The doctor was steering to the northward, directly over the lake. I
could see its great purple, restful surface below me, but more plainly
could I discern the outline where its silvery edge bathed the white
sands of the shore. Following this outline I could see a web of
railroads, like ropes bent around the lower end of the lake. The night
was too dark to see it long. The hundreds of huge oil tanks of Whiting
had now disappeared, and I could see only the flaming tops of the iron
furnaces of South Chicago. Suddenly they went out in an instant, as if a
thick fog had smothered them, and there was a long minute of pale mist;
and then suddenly a bright blue sky, the twinkling stars and a veil of
grey shutting off all view of the Earth.
"We have passed through the clouds," said the doctor cheerily. "What
does the barometer register?"
I looked, and was astonished to see the mercury down to fifteen. I asked
him if he thought the barometer might be broken.
"No, that is quite right," he replied. "That is half the surface
pressure, which shows that we are two and a half miles high. I have four
batteries in, and we are going at a constantly increasing speed now."
I could easily believe it, for the wind howled around my compartment and
whistled over the rudder aperture in a most dismal way. Whenever the
rudder was changed, there was a new sound to the moaning. Still, as I
looked back at the clouds, I saw that no wind was moving them. It was
not wind, but only the air whistling as we rushed through it.
"Watch the barometer, and let me know the exact time when it registers
seven and a half inches," said the doctor. "We shall be five miles high
then, and we started at nine o'clock to a second."
I noted the rapidly sinking mercury and opened my watch. When it was
just at seven and a half, I looked at the watch, and it said half a
minute after nine. Knowing that could not be correct, I held it to my
ear and discovered it was stopped. I attempted to wind it, but found it
almost wound up.
"Something wrong with my watch, Doctor. You will have to look."
"Half a minute after nine, that can't be right!" he exclaimed. Then as
the truth flashed upon him he added,--
"There is the first thing I have overlooked! Our watch springs are
steel, and the magnetic currents affect them. It is strange I did not
think of that, for I knew a mariner's compass would be of no use to us
in steering on account of the currents. For that reason I have risen
above the clouds so as to steer by the stars. I am making for the North
Star yonder, now."
"We will have to get back to the same primitive methods of measuring
time," I put in. "Neither weight clocks nor spring clocks would have
been of any account. And an hour glass would tell a different tale just
as gravity varied. We will have to rely on the Moon and stars, and it
may be rather awkward." But I did not then appreciate how awkward it
would be when even the markings of day and night would be taken away
from us.
"We can count our pulse or go by our stomachs," said the doctor, who was
really disappointed at having forgotten anything.

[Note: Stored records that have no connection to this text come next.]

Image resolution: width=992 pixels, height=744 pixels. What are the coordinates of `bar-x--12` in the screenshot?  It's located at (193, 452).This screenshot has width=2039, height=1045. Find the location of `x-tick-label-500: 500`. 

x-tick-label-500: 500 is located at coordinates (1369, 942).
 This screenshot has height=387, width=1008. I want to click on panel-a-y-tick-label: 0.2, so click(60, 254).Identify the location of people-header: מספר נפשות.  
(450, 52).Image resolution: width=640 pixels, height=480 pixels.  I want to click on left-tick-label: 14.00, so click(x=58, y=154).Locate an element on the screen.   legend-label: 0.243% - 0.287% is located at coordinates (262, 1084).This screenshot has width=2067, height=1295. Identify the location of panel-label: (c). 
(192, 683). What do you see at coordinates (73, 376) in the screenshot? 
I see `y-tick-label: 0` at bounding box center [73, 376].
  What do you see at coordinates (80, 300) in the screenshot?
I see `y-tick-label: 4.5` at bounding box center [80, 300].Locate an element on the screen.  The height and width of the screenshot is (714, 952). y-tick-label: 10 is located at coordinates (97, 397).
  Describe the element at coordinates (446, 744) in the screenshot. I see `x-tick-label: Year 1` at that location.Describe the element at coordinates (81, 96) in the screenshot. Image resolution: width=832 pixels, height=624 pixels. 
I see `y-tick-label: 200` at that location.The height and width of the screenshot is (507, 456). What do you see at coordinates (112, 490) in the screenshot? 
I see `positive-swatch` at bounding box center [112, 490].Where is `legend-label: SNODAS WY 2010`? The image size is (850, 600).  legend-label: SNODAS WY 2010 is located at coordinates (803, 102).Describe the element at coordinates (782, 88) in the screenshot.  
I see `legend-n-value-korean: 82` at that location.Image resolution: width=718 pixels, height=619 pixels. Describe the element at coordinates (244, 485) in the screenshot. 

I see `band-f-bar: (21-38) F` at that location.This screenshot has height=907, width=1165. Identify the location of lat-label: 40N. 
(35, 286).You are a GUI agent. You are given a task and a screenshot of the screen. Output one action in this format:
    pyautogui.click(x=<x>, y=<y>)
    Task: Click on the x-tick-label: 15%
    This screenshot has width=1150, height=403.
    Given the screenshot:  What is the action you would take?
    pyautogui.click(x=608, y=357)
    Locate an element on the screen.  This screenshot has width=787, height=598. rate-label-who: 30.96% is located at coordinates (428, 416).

But he was destined to
get used to that. Presently he inquired,--
"What is the barometer now? Perhaps we are high enough for the present."
"There is scarcely two inches of mercury in the tube!" I cried out.
He hesitated for a moment as if calculating, and then said,--
"That makes us ten miles high. Work the rudder gradually very much
farther out for this thinner atmosphere, and we will try falling awhile,
with a long slant to northward."
And so saying, the doctor detached all the polarizing batteries, and I
could hear the monotonous howling of the wind die down; and the
whistling ceased altogether as the feeble resistance of the rarefied air
slowly but surely overcame our momentum. As we began to fall, the doctor
turned the rudder hard down, in order to give us a long sailing slant.
This modified the position of the projectile so that it lay almost flat
again, with a dip of the forward end downward.
"Lie down and have a nap while she is in this comfortable position," he
said to me. "When you waken, I shall have a surprise for you."